- Lines of data
━━━━
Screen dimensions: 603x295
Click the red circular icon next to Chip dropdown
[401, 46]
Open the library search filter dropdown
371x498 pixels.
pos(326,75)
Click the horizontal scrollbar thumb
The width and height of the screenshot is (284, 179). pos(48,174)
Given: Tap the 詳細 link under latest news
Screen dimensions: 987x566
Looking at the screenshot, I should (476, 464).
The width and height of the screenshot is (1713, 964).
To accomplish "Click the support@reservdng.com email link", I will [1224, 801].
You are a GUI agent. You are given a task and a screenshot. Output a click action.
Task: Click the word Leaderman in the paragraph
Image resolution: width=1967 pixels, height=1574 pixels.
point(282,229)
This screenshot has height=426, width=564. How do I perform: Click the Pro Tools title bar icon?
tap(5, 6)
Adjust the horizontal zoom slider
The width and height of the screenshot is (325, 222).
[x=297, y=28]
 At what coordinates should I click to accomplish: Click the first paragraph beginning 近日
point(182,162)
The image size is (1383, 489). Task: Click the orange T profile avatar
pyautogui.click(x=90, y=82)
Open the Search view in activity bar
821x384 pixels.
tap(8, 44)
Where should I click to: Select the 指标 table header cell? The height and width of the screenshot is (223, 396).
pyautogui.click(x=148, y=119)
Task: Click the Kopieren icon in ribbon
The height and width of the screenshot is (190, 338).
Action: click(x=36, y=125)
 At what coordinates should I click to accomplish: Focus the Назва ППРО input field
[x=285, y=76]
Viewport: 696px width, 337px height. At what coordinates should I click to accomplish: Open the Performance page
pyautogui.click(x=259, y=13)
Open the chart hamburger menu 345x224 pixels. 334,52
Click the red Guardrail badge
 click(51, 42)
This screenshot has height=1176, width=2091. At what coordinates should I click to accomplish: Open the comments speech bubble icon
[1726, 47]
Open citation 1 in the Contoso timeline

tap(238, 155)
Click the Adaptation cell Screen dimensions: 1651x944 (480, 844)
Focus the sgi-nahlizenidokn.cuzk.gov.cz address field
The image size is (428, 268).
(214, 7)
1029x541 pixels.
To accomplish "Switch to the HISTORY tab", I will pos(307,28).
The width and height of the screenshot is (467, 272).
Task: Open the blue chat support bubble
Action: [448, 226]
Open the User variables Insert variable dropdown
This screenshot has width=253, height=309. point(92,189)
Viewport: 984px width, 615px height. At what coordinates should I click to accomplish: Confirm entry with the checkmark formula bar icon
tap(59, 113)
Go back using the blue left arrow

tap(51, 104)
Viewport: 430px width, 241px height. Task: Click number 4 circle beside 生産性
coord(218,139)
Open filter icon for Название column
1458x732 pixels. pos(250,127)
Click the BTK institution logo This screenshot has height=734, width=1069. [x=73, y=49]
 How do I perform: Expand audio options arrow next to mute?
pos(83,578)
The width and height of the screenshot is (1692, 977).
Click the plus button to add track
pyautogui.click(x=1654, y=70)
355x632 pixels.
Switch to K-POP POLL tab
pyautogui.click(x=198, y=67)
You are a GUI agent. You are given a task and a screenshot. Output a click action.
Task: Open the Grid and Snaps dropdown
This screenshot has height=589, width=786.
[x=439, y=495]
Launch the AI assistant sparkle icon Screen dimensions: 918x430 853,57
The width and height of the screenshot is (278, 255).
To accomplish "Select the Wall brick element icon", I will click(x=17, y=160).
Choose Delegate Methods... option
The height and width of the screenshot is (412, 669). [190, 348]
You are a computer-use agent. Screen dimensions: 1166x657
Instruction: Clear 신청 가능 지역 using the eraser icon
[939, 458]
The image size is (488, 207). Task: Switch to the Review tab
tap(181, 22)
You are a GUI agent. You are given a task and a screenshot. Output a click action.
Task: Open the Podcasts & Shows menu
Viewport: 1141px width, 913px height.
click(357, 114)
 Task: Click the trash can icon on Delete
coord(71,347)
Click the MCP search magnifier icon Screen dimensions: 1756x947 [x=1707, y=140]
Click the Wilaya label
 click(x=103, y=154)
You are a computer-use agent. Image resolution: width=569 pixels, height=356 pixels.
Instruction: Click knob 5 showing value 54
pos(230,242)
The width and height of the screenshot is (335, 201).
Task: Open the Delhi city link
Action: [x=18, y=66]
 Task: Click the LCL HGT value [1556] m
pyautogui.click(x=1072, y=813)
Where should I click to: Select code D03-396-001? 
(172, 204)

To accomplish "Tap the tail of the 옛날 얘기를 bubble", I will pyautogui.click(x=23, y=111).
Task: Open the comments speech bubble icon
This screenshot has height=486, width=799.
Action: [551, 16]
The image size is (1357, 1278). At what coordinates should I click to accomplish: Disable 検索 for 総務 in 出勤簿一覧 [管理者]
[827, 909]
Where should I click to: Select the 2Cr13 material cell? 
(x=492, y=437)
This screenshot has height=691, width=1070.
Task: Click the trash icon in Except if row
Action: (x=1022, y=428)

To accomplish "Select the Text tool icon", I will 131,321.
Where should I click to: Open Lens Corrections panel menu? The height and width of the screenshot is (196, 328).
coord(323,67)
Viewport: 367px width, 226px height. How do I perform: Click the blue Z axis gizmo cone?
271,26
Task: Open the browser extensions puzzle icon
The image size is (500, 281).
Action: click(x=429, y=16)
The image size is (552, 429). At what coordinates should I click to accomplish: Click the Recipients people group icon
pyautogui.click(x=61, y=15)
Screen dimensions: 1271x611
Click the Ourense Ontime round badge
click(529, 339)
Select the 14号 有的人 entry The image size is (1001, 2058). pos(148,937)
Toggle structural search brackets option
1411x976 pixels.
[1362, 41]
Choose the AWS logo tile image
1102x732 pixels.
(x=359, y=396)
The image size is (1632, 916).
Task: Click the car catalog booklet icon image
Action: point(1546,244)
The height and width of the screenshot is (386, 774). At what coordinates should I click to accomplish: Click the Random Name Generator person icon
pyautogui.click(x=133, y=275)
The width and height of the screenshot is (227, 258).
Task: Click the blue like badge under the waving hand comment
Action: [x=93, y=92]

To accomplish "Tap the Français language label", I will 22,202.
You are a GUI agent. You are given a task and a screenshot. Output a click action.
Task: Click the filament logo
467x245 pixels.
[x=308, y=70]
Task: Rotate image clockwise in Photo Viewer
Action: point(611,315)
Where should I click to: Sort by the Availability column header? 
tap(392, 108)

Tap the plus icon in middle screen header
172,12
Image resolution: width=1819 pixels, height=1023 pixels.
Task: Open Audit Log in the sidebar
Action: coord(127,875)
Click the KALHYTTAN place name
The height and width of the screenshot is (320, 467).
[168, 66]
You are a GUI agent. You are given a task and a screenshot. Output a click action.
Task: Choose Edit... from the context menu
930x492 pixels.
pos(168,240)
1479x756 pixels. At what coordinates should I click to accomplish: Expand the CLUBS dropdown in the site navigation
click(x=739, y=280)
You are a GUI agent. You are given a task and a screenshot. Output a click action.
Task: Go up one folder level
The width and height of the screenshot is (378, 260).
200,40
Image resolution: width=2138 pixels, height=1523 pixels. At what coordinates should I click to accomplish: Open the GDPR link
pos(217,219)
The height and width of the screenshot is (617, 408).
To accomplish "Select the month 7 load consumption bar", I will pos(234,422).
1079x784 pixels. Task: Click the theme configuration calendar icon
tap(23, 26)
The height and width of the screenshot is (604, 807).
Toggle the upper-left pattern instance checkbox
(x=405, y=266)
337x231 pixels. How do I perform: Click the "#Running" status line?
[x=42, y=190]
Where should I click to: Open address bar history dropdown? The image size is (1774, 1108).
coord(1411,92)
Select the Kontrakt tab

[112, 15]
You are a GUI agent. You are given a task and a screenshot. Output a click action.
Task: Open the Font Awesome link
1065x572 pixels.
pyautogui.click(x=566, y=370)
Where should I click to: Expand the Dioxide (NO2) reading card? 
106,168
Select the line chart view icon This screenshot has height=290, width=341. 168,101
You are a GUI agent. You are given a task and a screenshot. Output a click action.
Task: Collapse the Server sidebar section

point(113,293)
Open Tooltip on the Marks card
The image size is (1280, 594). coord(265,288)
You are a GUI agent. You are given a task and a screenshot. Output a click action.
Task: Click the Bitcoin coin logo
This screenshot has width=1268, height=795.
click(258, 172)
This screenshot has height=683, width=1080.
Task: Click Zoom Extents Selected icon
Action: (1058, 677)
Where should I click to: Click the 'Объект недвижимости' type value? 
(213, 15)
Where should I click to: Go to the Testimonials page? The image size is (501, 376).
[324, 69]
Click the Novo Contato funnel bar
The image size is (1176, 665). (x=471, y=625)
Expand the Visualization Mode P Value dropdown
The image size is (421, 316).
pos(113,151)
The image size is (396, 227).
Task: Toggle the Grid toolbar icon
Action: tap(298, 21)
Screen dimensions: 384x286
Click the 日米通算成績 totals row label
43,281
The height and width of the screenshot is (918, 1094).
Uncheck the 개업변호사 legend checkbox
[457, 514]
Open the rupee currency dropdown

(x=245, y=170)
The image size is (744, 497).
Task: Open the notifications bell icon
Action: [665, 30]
━━━━
- TASK TO COMPLETE
Copy the lines that begin at the one containing "Where should I click to: Open Lens" and stop after the one containing "click(x=739, y=280)". In them, put "handle" in place of "gizmo" and change nothing else.

- COMPLETE RESPONSE
Where should I click to: Open Lens Corrections panel menu? The height and width of the screenshot is (196, 328).
coord(323,67)
Viewport: 367px width, 226px height. How do I perform: Click the blue Z axis handle cone?
271,26
Task: Open the browser extensions puzzle icon
The image size is (500, 281).
Action: click(x=429, y=16)
The image size is (552, 429). At what coordinates should I click to accomplish: Click the Recipients people group icon
pyautogui.click(x=61, y=15)
Screen dimensions: 1271x611
Click the Ourense Ontime round badge
click(529, 339)
Select the 14号 有的人 entry The image size is (1001, 2058). pos(148,937)
Toggle structural search brackets option
1411x976 pixels.
[1362, 41]
Choose the AWS logo tile image
1102x732 pixels.
(x=359, y=396)
The image size is (1632, 916).
Task: Click the car catalog booklet icon image
Action: point(1546,244)
The height and width of the screenshot is (386, 774). At what coordinates should I click to accomplish: Click the Random Name Generator person icon
pyautogui.click(x=133, y=275)
The width and height of the screenshot is (227, 258).
Task: Click the blue like badge under the waving hand comment
Action: [x=93, y=92]

To accomplish "Tap the Français language label", I will 22,202.
You are a GUI agent. You are given a task and a screenshot. Output a click action.
Task: Click the filament logo
467x245 pixels.
[x=308, y=70]
Task: Rotate image clockwise in Photo Viewer
Action: point(611,315)
Where should I click to: Sort by the Availability column header? 
tap(392, 108)

Tap the plus icon in middle screen header
172,12
Image resolution: width=1819 pixels, height=1023 pixels.
Task: Open Audit Log in the sidebar
Action: coord(127,875)
Click the KALHYTTAN place name
The height and width of the screenshot is (320, 467).
[168, 66]
You are a GUI agent. You are given a task and a screenshot. Output a click action.
Task: Choose Edit... from the context menu
930x492 pixels.
pos(168,240)
1479x756 pixels. At what coordinates should I click to accomplish: Expand the CLUBS dropdown in the site navigation
click(x=739, y=280)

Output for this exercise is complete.